While it won’t surprise any employers to learn that social networking sites get a lot of attention during business hours, the effects of such sites on workplace productivity may be unexpected.
A recent survey by Right Management of more than 1,000 individuals throughout North America finds that 48% of C-suite and vice president-level respondents said social networking seldom interferes with their productivity.
Only 18% of respondents overall reported that social networking on the job often interferes with productivity, while 41% said that it sometimes does so.
While roughly half of respondents admit to blocking access to certain social media sites, others are looking to harness the medium, explains Melvin Scales, senior vice-president of global solutions at Right Management.
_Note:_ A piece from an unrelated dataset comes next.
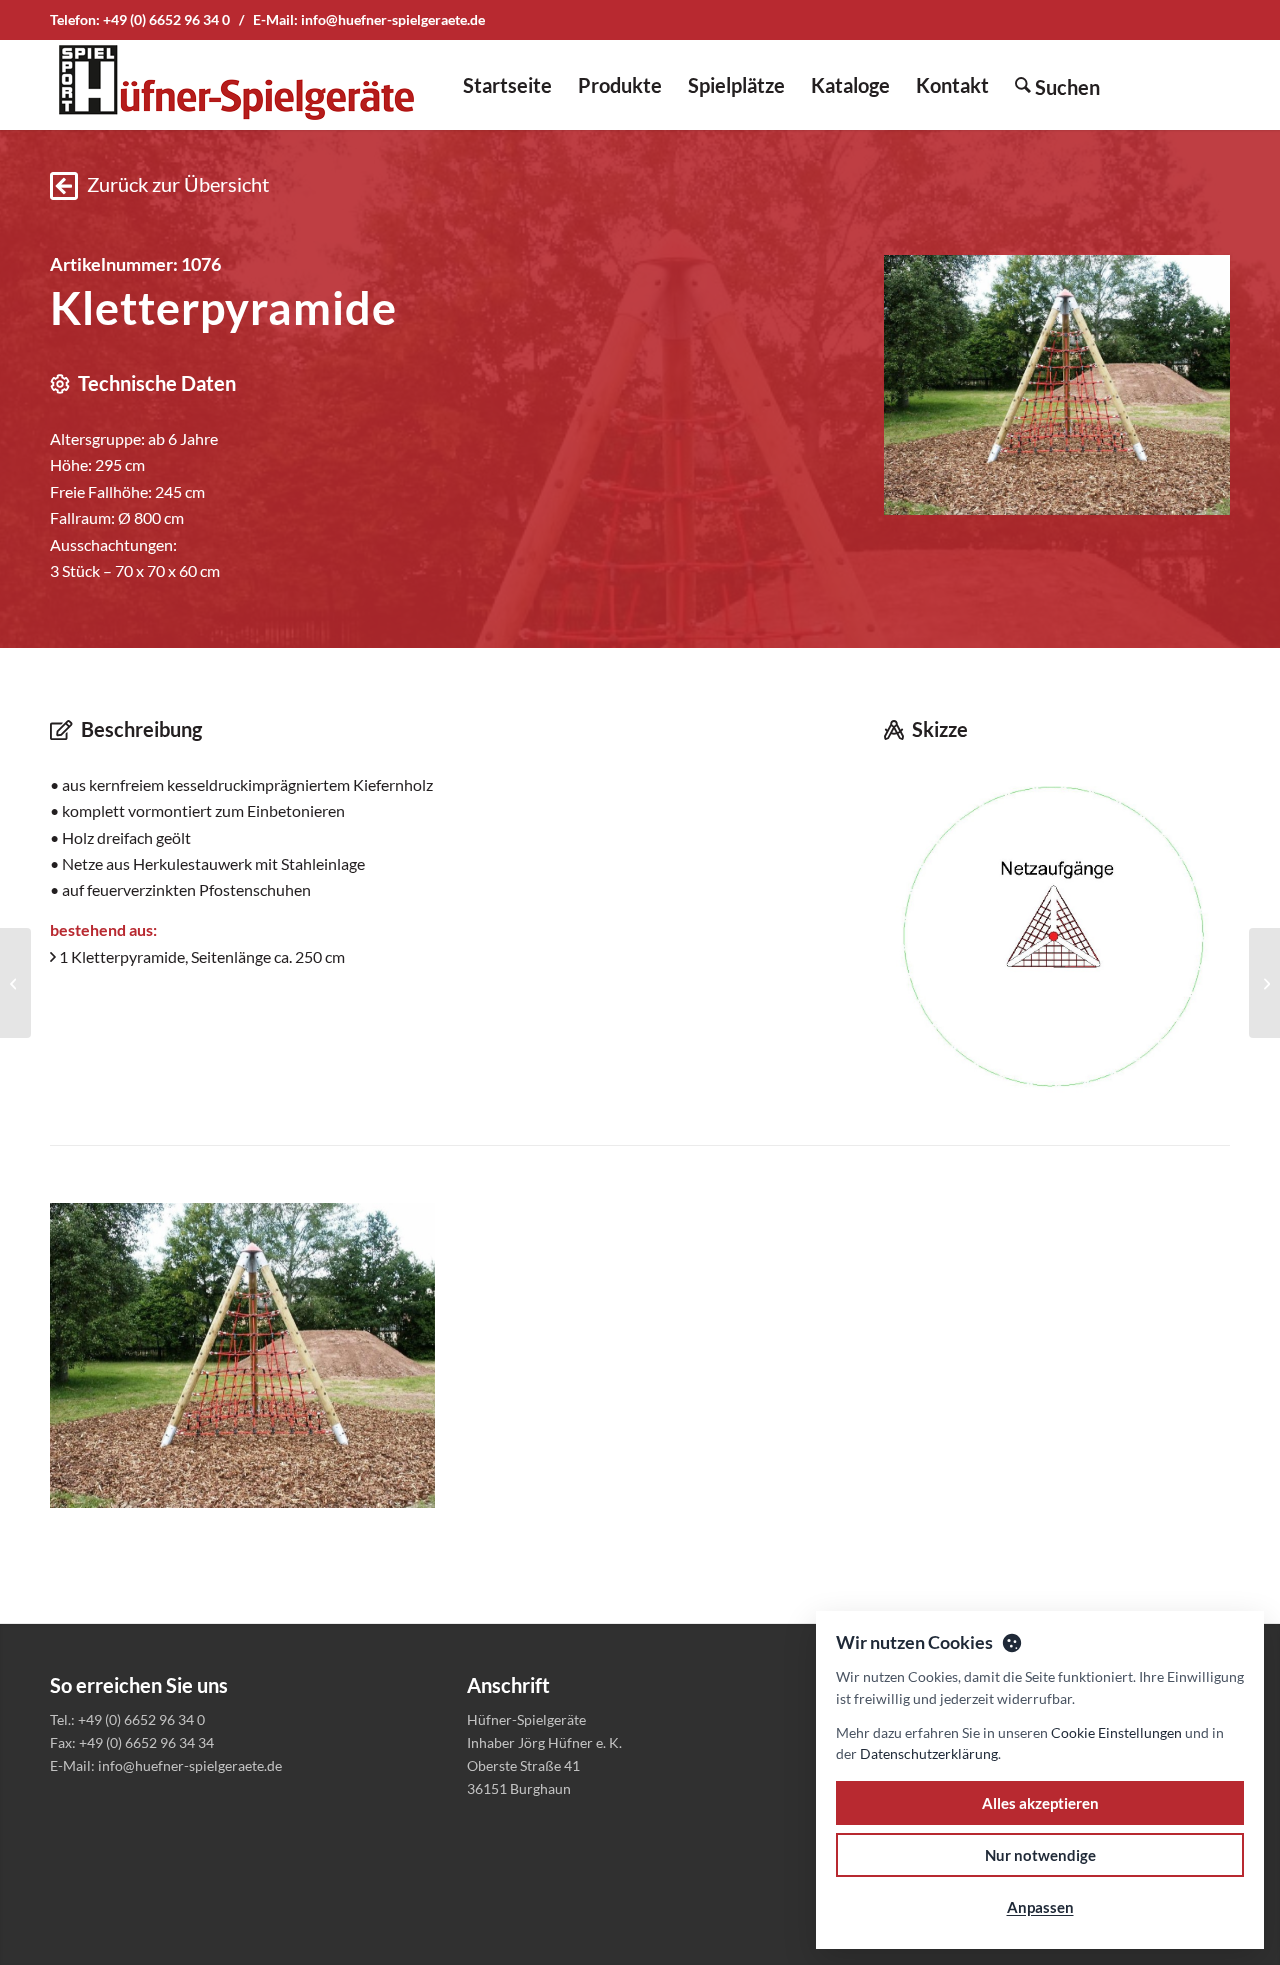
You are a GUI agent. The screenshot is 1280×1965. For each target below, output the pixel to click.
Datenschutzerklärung (929, 1753)
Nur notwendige (1040, 1855)
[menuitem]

“We need to look for ways to channel social media in directions that benefit organizations and their employees,” he says. “Social networking is more and more central not just to how we stay in touch with family and friends, but how we stay connected to our colleagues. For many, social networking sites are an integral part of both personal and professional lives. Technology is changing how, where and when work gets done. It’s all about knowledge sharing, collaboration and transparency.”
Scales believes that managers should embrace new technologies in order to foster improved communications with employees to keep them engaged and informed.
“Forward looking companies use social networking to build loyalty, share ideas and experiences, and increase collaboration,” he says. “By nature, we are social creatures and these tools can foster brainstorming, teamwork and innovation. Organizations that resist are probably in a losing battle.”
Key survey findings:
• The larger the organization the less likely the perception that social networking hinders productivity, with 51% of people working at companies of 10,000+ employees responding that it seldom interferes, compared to 41% at smaller organizations;
• 62% of IT professionals said it seldom interferes, compared to 30% of sales professionals who reported that it often interferes;
• Of those aged 35 to 44, 47% said that it seldom interferes, compared to 35% of those aged 18 to 24.